Depending on the circles you travel in, you might be aware of the whole NoSQL “movement”. If not, I’m not going try and explain it at this time (explaining it is sort of the problem), but you can get the general idea from wikipedia.

I’ve spent the last couple of days at nosqleast and one of the hot topics here is the name “nosql”. Understandably, there are a lot of people who worry that the name is Bad, that it sends an inappropriate or inaccurate message. While I make no claims to the idea, I do have to accept some blame for what it is now being called. How’s that? Johan Oskarsson was organizing the first meetup and asked the question “What’s a good name?” on IRC; it was one of 3 or 4 suggestions that I spouted off in the span of like 45 seconds, without thinking.

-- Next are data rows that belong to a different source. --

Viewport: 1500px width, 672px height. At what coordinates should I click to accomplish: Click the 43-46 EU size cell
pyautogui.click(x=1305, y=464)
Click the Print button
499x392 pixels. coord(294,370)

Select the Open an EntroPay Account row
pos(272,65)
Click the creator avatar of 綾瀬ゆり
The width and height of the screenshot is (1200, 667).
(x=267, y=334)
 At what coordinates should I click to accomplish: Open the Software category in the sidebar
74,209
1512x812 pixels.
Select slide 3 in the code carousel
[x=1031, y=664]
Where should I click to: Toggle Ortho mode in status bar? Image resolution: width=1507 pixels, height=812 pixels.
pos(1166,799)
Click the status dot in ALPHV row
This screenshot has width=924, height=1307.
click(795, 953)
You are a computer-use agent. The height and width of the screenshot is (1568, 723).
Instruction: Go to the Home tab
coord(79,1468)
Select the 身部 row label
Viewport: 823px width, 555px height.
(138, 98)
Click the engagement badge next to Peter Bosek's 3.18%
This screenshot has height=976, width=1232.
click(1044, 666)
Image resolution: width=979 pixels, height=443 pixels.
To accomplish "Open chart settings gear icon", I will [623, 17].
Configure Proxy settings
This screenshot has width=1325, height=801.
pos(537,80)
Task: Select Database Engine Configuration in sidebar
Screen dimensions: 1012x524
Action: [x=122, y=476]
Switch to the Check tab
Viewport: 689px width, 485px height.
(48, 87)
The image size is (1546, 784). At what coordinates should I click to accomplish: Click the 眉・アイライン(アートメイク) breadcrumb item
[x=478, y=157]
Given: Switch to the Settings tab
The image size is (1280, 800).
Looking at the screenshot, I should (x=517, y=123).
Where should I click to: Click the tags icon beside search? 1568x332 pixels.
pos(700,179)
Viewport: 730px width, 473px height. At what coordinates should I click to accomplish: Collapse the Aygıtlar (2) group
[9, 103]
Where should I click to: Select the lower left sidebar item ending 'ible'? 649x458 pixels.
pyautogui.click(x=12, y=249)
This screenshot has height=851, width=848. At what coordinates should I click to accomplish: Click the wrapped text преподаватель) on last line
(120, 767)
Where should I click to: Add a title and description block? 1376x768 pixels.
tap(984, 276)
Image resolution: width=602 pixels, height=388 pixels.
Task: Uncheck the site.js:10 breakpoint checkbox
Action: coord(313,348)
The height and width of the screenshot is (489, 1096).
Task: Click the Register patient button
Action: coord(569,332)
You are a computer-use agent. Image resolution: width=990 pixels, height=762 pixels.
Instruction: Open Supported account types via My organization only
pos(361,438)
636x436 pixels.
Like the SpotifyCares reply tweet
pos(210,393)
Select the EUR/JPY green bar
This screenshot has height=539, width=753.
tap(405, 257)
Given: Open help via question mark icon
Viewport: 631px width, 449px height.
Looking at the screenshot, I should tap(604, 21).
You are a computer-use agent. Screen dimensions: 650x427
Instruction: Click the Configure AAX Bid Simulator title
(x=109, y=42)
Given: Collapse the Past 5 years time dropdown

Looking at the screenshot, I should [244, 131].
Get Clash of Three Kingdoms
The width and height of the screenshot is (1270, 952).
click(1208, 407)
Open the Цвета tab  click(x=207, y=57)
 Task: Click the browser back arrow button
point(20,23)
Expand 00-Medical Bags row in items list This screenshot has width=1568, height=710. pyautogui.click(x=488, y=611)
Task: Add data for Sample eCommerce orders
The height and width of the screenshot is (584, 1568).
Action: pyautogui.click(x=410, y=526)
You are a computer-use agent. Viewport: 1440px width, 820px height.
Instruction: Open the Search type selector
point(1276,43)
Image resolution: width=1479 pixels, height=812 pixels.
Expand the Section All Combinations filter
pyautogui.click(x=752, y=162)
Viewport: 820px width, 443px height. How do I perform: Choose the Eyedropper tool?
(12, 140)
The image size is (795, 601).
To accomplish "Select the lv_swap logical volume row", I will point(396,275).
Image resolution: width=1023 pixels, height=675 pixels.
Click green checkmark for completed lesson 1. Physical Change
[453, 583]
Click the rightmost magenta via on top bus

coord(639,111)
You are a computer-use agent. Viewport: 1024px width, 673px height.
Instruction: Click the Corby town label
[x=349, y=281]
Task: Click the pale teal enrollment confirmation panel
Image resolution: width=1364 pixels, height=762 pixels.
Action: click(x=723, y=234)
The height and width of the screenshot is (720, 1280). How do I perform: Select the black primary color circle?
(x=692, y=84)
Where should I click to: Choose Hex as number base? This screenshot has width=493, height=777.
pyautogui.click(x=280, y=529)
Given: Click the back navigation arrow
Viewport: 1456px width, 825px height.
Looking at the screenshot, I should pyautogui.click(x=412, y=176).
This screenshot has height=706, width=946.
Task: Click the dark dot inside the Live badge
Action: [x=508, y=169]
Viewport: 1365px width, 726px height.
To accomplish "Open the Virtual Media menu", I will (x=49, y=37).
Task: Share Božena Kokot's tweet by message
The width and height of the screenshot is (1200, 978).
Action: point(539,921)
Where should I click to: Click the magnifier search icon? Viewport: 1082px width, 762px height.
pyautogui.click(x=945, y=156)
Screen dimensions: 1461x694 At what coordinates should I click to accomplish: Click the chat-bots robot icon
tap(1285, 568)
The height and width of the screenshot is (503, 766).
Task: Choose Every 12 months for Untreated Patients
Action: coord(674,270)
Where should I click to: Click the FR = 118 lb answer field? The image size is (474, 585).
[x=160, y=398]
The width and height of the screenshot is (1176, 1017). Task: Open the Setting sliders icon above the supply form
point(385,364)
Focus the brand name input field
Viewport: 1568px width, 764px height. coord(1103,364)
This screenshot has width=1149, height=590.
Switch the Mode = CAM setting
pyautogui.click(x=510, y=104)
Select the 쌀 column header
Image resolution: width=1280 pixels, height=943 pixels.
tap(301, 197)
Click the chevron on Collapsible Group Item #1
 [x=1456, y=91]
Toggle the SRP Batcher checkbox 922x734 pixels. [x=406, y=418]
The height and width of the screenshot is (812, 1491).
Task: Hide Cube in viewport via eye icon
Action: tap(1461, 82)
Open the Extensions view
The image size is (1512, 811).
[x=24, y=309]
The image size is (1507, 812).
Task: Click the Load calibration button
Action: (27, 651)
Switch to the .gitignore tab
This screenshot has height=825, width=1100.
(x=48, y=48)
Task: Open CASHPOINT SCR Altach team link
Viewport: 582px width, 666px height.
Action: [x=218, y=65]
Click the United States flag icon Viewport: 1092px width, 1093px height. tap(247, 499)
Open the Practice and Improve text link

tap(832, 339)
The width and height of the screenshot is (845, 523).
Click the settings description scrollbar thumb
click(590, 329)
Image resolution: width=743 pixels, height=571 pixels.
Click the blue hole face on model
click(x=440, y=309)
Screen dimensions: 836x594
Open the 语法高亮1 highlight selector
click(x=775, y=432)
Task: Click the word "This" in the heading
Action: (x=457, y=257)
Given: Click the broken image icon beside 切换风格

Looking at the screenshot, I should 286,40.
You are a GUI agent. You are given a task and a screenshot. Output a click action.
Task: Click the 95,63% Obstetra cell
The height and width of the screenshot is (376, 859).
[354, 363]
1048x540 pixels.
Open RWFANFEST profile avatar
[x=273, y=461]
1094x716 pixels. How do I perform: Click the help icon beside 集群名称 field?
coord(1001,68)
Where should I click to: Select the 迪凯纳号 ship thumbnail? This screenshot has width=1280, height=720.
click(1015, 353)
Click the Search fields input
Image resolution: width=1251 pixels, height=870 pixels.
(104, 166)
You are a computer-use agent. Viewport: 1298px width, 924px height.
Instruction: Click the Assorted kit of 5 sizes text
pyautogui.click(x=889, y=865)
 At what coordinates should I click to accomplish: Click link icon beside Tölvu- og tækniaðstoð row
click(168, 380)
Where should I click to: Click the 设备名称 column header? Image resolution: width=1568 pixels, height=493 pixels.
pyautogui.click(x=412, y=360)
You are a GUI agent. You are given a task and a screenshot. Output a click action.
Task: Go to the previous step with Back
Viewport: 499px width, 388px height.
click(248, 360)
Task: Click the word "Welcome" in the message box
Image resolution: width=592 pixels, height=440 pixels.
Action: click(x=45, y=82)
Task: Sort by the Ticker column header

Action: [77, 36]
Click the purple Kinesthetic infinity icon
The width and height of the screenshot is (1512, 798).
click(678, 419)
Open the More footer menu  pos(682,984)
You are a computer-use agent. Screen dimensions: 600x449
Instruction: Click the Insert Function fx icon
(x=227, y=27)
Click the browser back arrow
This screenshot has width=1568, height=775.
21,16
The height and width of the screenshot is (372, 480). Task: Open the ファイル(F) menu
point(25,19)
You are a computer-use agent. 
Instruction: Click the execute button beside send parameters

My regret however isn’t about what the name says, it’s about what it doesn’t. When Johan originally had the idea for the first meetup, he seemed to be thinking Big Data and linearly scalable distributed systems, but the name is so vague that it opened the door to talk submissions for literally anything that stored data, and wasn’t an RDBMS.

I don’t have a problem with projects like Neo4J, Redis, CouchDB, MongoDB, etc, but the whole point of seeking alternatives is that you need to solve a problem that relational databases are a bad fit for. MongoDB and Voldemort for example set out to solve two very different problems and lumping them together under a single moniker isn’t very meaningful. This is why people are continually interpreting nosql to be anti-RDBMS, it’s the only rational conclusion when the only thing some of these projects share in common is that they are not relational databases.

The cat is out of the bag though, and the “movement” has enough momentum that I don’t think it’s going anywhere. And, I’m not really advocating that, it’s had the effect of bringing a lot of attention to some very interesting projects, and that’s a Good Thing. Maybe Emil Eifrem has the right idea by encouraging people to overload the term with Not Only SQL.